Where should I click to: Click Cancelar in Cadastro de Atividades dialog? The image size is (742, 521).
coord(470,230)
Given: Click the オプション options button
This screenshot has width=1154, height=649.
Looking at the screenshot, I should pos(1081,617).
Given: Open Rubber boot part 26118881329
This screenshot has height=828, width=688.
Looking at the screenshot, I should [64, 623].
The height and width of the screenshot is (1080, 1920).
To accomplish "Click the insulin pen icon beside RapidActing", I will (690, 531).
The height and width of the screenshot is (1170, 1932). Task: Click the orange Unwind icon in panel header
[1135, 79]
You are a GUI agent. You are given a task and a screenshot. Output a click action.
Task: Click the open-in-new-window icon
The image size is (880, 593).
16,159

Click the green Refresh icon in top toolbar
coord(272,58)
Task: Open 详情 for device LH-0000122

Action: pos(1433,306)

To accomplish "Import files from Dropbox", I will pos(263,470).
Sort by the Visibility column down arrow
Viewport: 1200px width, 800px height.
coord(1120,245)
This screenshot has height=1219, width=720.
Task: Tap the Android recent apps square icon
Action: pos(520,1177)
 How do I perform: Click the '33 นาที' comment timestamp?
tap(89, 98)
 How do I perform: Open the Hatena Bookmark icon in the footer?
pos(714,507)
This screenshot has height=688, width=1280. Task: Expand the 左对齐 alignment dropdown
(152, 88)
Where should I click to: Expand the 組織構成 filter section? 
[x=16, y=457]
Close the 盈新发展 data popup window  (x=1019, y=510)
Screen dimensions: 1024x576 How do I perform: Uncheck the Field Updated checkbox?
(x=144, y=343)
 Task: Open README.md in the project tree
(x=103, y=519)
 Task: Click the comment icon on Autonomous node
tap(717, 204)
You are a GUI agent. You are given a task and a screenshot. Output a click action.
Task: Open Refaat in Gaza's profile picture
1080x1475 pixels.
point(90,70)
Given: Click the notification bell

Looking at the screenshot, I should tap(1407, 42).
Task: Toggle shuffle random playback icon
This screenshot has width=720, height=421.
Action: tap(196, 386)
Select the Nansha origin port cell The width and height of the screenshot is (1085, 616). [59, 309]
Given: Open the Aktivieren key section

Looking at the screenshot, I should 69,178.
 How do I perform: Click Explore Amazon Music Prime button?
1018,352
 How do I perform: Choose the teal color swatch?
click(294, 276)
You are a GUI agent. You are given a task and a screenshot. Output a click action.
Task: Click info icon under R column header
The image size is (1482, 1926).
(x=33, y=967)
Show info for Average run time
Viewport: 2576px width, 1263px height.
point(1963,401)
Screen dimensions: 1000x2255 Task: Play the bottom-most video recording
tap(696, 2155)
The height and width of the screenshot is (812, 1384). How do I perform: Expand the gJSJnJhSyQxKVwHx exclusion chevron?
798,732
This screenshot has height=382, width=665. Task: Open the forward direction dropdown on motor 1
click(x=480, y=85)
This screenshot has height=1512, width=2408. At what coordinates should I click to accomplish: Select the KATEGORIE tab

+ + +

Repeat all of the entries above word for word, changing nothing.

FULL RESPONSE —
Where should I click to: Click Cancelar in Cadastro de Atividades dialog? The image size is (742, 521).
coord(470,230)
Given: Click the オプション options button
This screenshot has width=1154, height=649.
Looking at the screenshot, I should pos(1081,617).
Given: Open Rubber boot part 26118881329
This screenshot has height=828, width=688.
Looking at the screenshot, I should [64, 623].
The height and width of the screenshot is (1080, 1920).
To accomplish "Click the insulin pen icon beside RapidActing", I will (690, 531).
The height and width of the screenshot is (1170, 1932). Task: Click the orange Unwind icon in panel header
[1135, 79]
You are a GUI agent. You are given a task and a screenshot. Output a click action.
Task: Click the open-in-new-window icon
The image size is (880, 593).
16,159

Click the green Refresh icon in top toolbar
coord(272,58)
Task: Open 详情 for device LH-0000122

Action: pos(1433,306)

To accomplish "Import files from Dropbox", I will pos(263,470).
Sort by the Visibility column down arrow
Viewport: 1200px width, 800px height.
coord(1120,245)
This screenshot has height=1219, width=720.
Task: Tap the Android recent apps square icon
Action: pos(520,1177)
 How do I perform: Click the '33 นาที' comment timestamp?
tap(89, 98)
 How do I perform: Open the Hatena Bookmark icon in the footer?
pos(714,507)
This screenshot has height=688, width=1280. Task: Expand the 左对齐 alignment dropdown
(152, 88)
Where should I click to: Expand the 組織構成 filter section? 
[x=16, y=457]
Close the 盈新发展 data popup window  (x=1019, y=510)
Screen dimensions: 1024x576 How do I perform: Uncheck the Field Updated checkbox?
(x=144, y=343)
 Task: Open README.md in the project tree
(x=103, y=519)
 Task: Click the comment icon on Autonomous node
tap(717, 204)
You are a GUI agent. You are given a task and a screenshot. Output a click action.
Task: Open Refaat in Gaza's profile picture
1080x1475 pixels.
point(90,70)
Given: Click the notification bell

Looking at the screenshot, I should tap(1407, 42).
Task: Toggle shuffle random playback icon
This screenshot has width=720, height=421.
Action: tap(196, 386)
Select the Nansha origin port cell The width and height of the screenshot is (1085, 616). [59, 309]
Given: Open the Aktivieren key section

Looking at the screenshot, I should 69,178.
 How do I perform: Click Explore Amazon Music Prime button?
1018,352
 How do I perform: Choose the teal color swatch?
click(294, 276)
You are a GUI agent. You are given a task and a screenshot. Output a click action.
Task: Click info icon under R column header
The image size is (1482, 1926).
(x=33, y=967)
Show info for Average run time
Viewport: 2576px width, 1263px height.
point(1963,401)
Screen dimensions: 1000x2255 Task: Play the bottom-most video recording
tap(696, 2155)
The height and width of the screenshot is (812, 1384). How do I perform: Expand the gJSJnJhSyQxKVwHx exclusion chevron?
798,732
This screenshot has height=382, width=665. Task: Open the forward direction dropdown on motor 1
click(x=480, y=85)
This screenshot has height=1512, width=2408. At what coordinates should I click to accomplish: Select the KATEGORIE tab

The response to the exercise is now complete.